Esempi di localizzazione sullo schermo:
━━━━

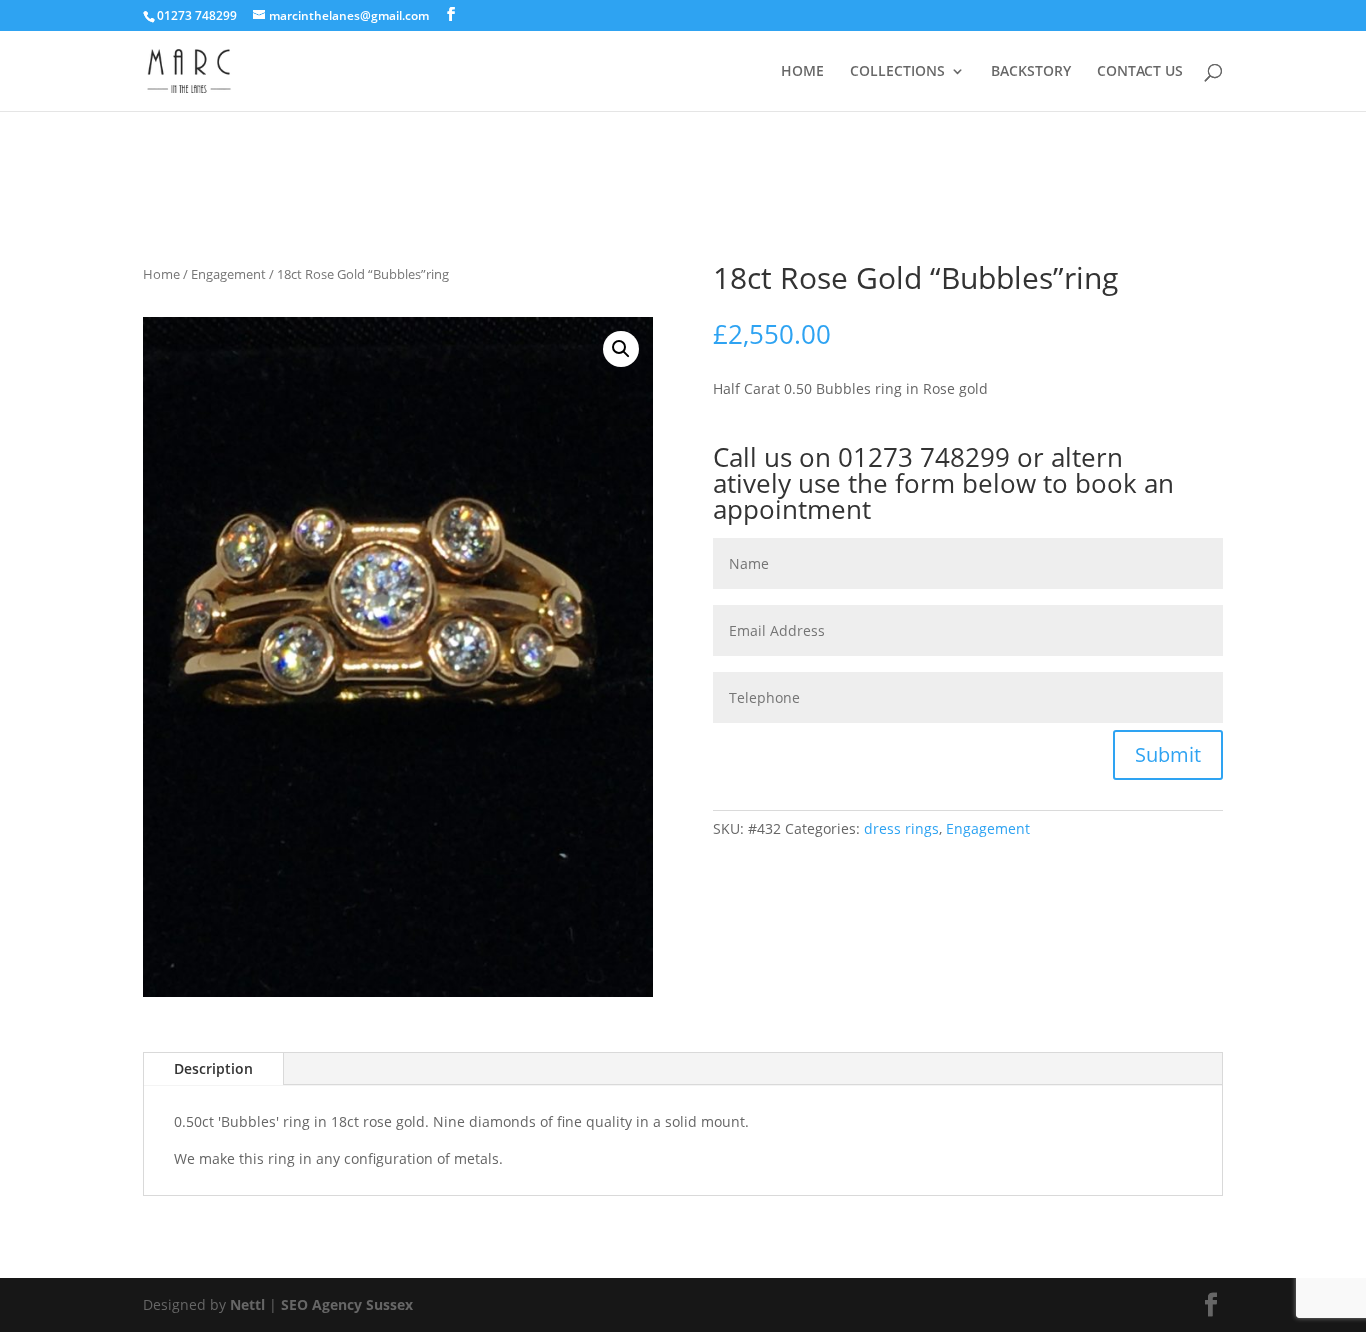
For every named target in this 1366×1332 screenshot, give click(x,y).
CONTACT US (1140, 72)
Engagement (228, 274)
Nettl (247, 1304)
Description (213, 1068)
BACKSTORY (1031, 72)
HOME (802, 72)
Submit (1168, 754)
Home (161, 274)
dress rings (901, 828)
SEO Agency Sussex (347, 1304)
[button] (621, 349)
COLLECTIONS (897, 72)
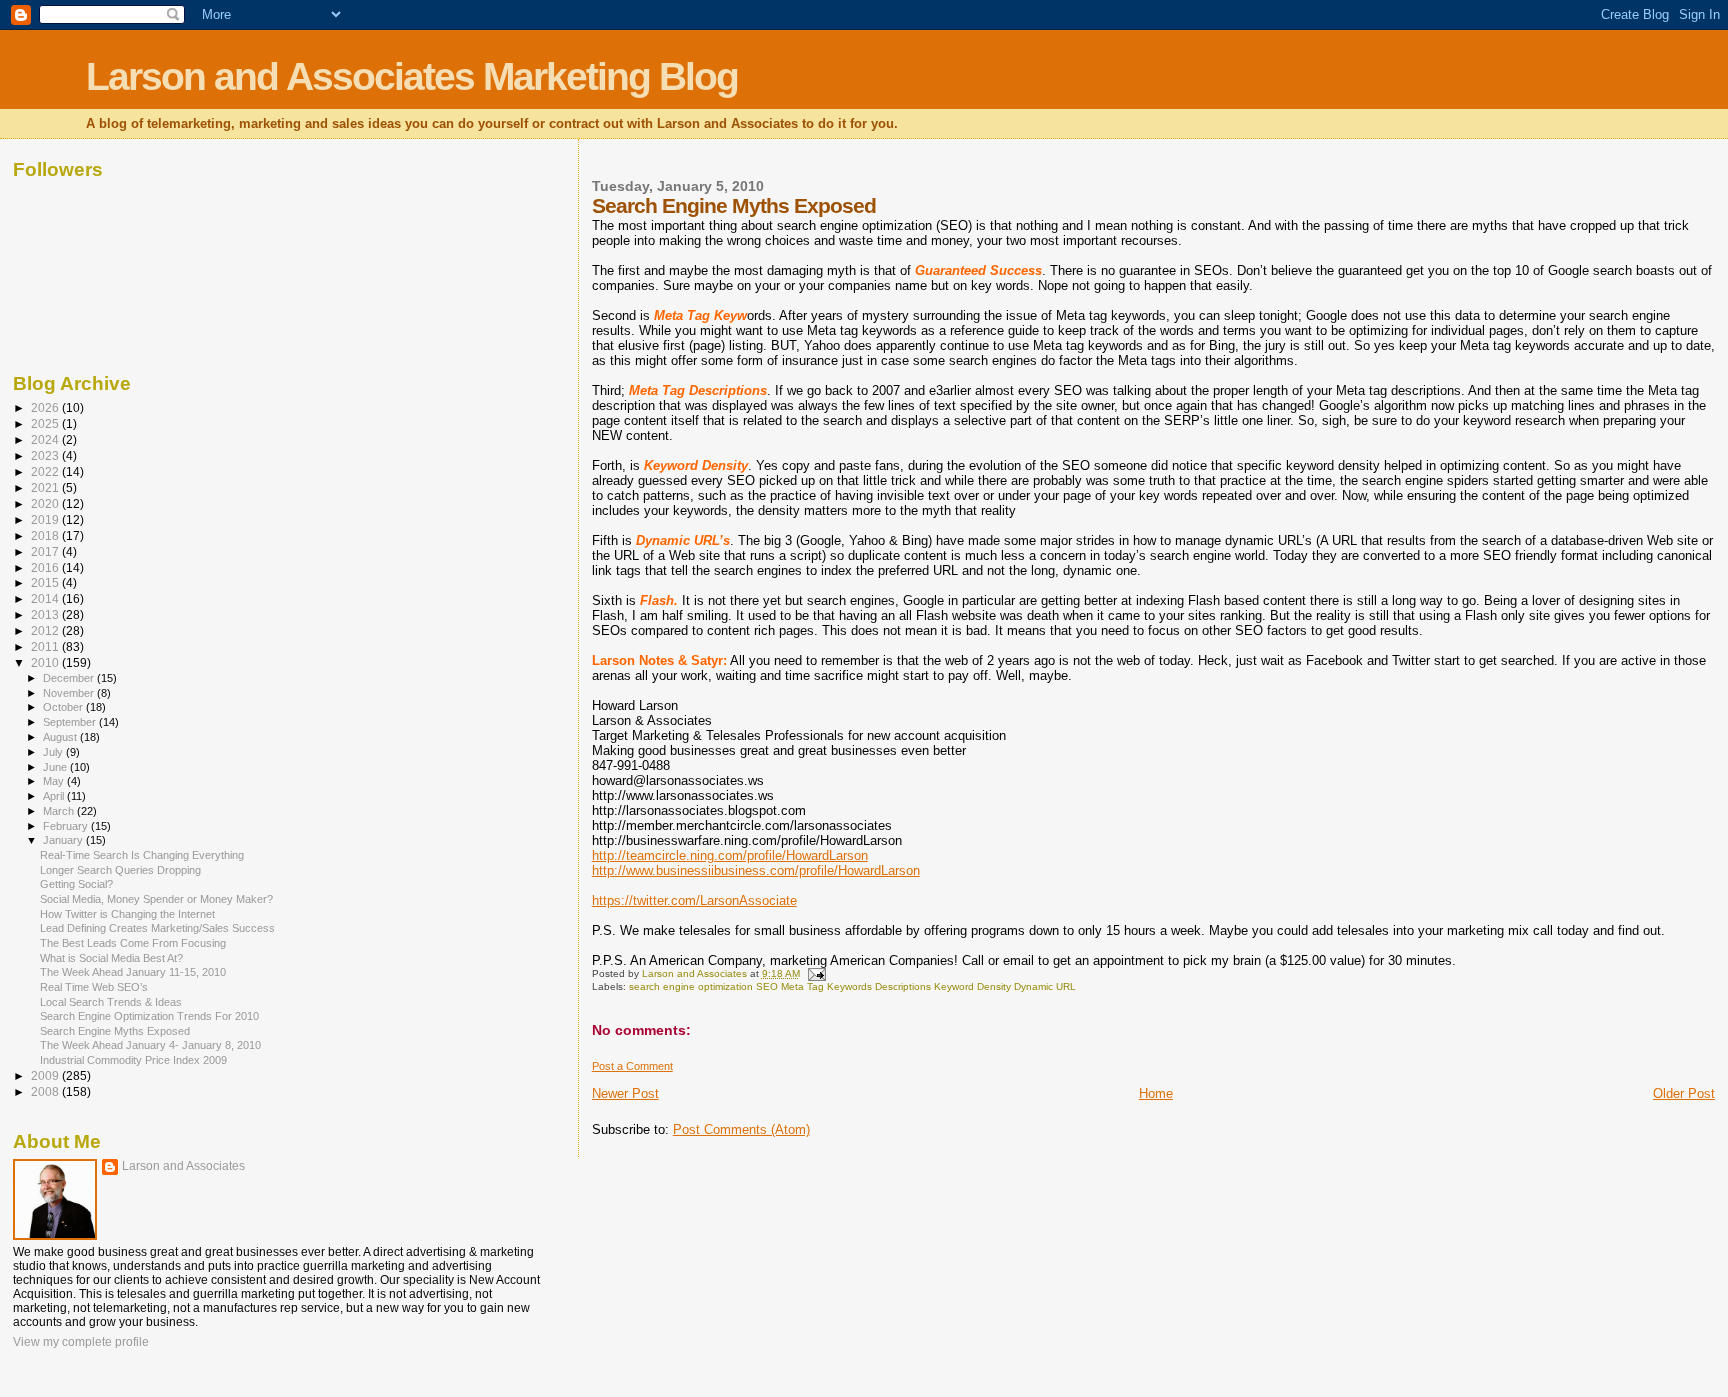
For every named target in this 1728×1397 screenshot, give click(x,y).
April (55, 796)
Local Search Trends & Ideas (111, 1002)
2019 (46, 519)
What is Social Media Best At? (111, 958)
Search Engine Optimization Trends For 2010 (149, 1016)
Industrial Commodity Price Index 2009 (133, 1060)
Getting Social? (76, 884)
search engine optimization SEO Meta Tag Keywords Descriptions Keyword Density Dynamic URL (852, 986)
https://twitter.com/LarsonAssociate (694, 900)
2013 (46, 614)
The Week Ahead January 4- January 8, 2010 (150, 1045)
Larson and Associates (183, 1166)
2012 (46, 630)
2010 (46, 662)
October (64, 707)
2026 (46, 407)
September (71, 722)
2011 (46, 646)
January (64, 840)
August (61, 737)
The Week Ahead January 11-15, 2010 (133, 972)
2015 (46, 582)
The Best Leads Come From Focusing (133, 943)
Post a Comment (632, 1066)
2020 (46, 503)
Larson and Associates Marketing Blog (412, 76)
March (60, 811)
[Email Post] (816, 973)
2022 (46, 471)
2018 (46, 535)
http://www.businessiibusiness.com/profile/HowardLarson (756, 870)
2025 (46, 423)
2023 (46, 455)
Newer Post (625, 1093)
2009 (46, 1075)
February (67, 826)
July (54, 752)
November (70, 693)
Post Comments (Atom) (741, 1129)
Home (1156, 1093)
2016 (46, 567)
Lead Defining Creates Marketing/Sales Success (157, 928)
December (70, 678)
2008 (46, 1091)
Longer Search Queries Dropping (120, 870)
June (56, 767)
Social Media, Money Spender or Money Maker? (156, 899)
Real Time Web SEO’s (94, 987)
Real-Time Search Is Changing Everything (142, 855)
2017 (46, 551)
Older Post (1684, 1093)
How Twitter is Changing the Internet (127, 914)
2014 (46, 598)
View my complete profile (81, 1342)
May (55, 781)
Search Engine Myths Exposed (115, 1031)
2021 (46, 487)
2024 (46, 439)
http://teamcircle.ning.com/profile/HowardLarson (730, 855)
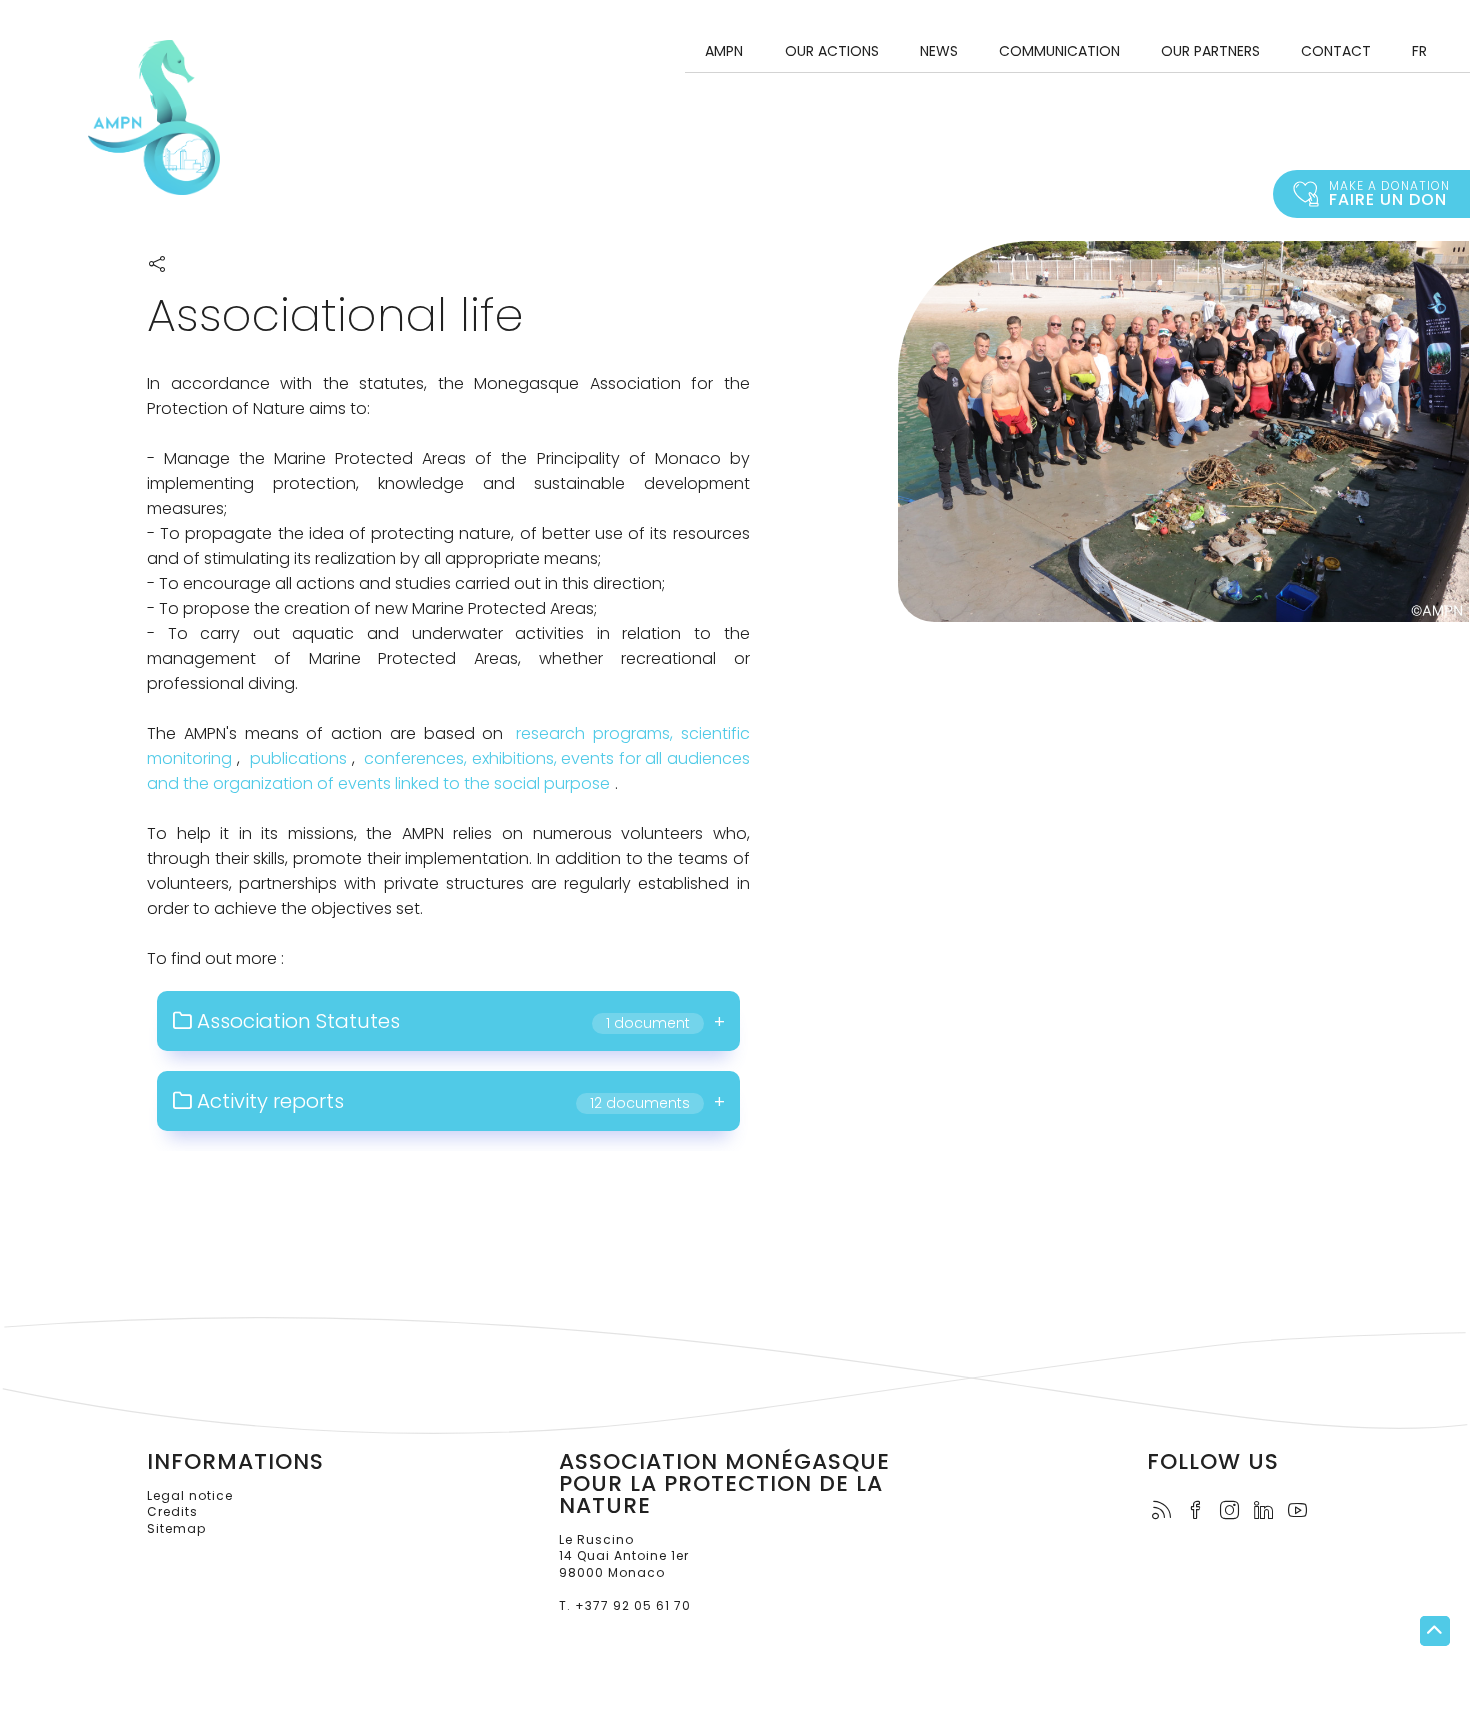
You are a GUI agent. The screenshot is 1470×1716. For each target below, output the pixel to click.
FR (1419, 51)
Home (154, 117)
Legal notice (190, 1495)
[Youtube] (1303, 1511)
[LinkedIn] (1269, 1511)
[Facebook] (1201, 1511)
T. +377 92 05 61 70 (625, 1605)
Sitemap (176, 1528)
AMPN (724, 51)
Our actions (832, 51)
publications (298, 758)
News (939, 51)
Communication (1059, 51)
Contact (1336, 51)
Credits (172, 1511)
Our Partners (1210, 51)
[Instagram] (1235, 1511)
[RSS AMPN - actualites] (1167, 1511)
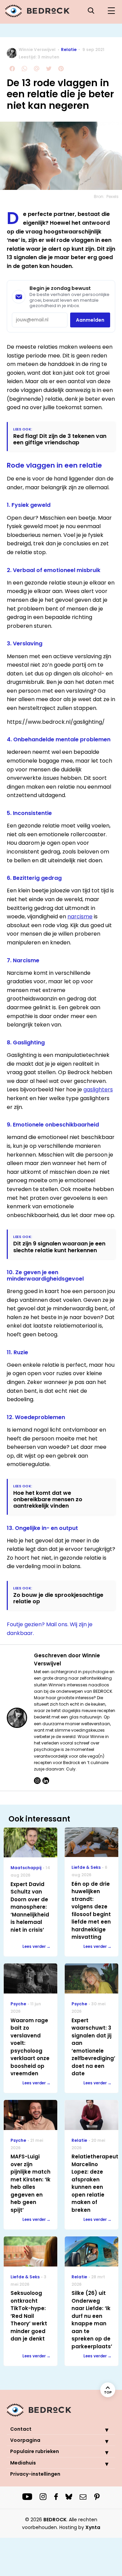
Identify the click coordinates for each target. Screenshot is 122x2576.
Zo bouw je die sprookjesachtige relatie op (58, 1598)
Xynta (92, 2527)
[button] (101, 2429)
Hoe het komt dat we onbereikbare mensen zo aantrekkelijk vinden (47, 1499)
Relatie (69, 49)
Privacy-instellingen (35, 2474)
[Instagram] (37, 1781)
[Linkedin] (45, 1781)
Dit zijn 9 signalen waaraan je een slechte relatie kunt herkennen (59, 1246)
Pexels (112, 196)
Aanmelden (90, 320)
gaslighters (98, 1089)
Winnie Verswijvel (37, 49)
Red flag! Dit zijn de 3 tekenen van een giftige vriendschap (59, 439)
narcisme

━━━━

Testo del problema:
Riscrivi parola per parola tutte le righe dei record qui sopra, omettendo le immagini.

Risposta completa:
For every named target in this 1366×1332 screenshot, give click(x,y).
CONTACT US (1140, 72)
Engagement (228, 274)
Nettl (247, 1304)
Description (213, 1068)
BACKSTORY (1031, 72)
HOME (802, 72)
Submit (1168, 754)
Home (161, 274)
dress rings (901, 828)
SEO Agency Sussex (347, 1304)
[button] (621, 349)
COLLECTIONS (897, 72)
For every named target in this 1728×1397 screenshot, give click(x,y).
April (55, 796)
Local Search Trends & Ideas (111, 1002)
2019 (46, 519)
What is Social Media Best At? (111, 958)
Search Engine Optimization Trends For 2010 (149, 1016)
Industrial Commodity Price Index 2009 (133, 1060)
Getting Social? (76, 884)
search engine optimization SEO Meta Tag Keywords Descriptions Keyword Density Dynamic URL (852, 986)
https://twitter.com/LarsonAssociate (694, 900)
2013 (46, 614)
The Week Ahead January 4- January 8, 2010 (150, 1045)
Larson and Associates (183, 1166)
2012 (46, 630)
2010 (46, 662)
October (64, 707)
2026 (46, 407)
September (71, 722)
2011 (46, 646)
January (64, 840)
August (61, 737)
The Week Ahead January 11-15, 2010 (133, 972)
2015 (46, 582)
The Best Leads Come From Focusing (133, 943)
Post a Comment (632, 1066)
2020 (46, 503)
Larson and Associates Marketing Blog (412, 76)
March (60, 811)
[Email Post] (816, 973)
2022 (46, 471)
2018 (46, 535)
http://www.businessiibusiness.com/profile/HowardLarson (756, 870)
2025 (46, 423)
2023 (46, 455)
Newer Post (625, 1093)
2009 (46, 1075)
February (67, 826)
July (54, 752)
November (70, 693)
Post Comments (Atom) (741, 1129)
Home (1156, 1093)
2016 (46, 567)
Lead Defining Creates Marketing/Sales Success (157, 928)
December (70, 678)
2008 (46, 1091)
Longer Search Queries Dropping (120, 870)
June (56, 767)
Social Media, Money Spender or Money Maker? (156, 899)
Real Time Web SEO’s (94, 987)
Real-Time Search Is Changing Everything (142, 855)
2017 (46, 551)
Older Post (1684, 1093)
How Twitter is Changing the Internet (127, 914)
2014 (46, 598)
View my complete profile (81, 1342)
May (55, 781)
Search Engine Myths Exposed (115, 1031)
2021 (46, 487)
2024 (46, 439)
http://teamcircle.ning.com/profile/HowardLarson (730, 855)
You are a GUI agent. The screenshot is 1470×1716. For each target below, output the pixel to click.
FR (1419, 51)
Home (154, 117)
Legal notice (190, 1495)
[Youtube] (1303, 1511)
[LinkedIn] (1269, 1511)
[Facebook] (1201, 1511)
T. +377 92 05 61 70 (625, 1605)
Sitemap (176, 1528)
AMPN (724, 51)
Our actions (832, 51)
publications (298, 758)
News (939, 51)
Communication (1059, 51)
Contact (1336, 51)
Credits (172, 1511)
Our Partners (1210, 51)
[Instagram] (1235, 1511)
[RSS AMPN - actualites] (1167, 1511)
Identify the click coordinates for each target. Screenshot is 122x2576.
Zo bouw je die sprookjesachtige relatie op (58, 1598)
Xynta (92, 2527)
[button] (101, 2429)
Hoe het komt dat we onbereikbare mensen zo aantrekkelijk vinden (47, 1499)
Relatie (69, 49)
Privacy-instellingen (35, 2474)
[Instagram] (37, 1781)
[Linkedin] (45, 1781)
Dit zijn 9 signalen waaraan je een slechte relatie kunt herkennen (59, 1246)
Pexels (112, 196)
Aanmelden (90, 320)
gaslighters (98, 1089)
Winnie Verswijvel (37, 49)
Red flag! Dit zijn de 3 tekenen van een giftige vriendschap (59, 439)
narcisme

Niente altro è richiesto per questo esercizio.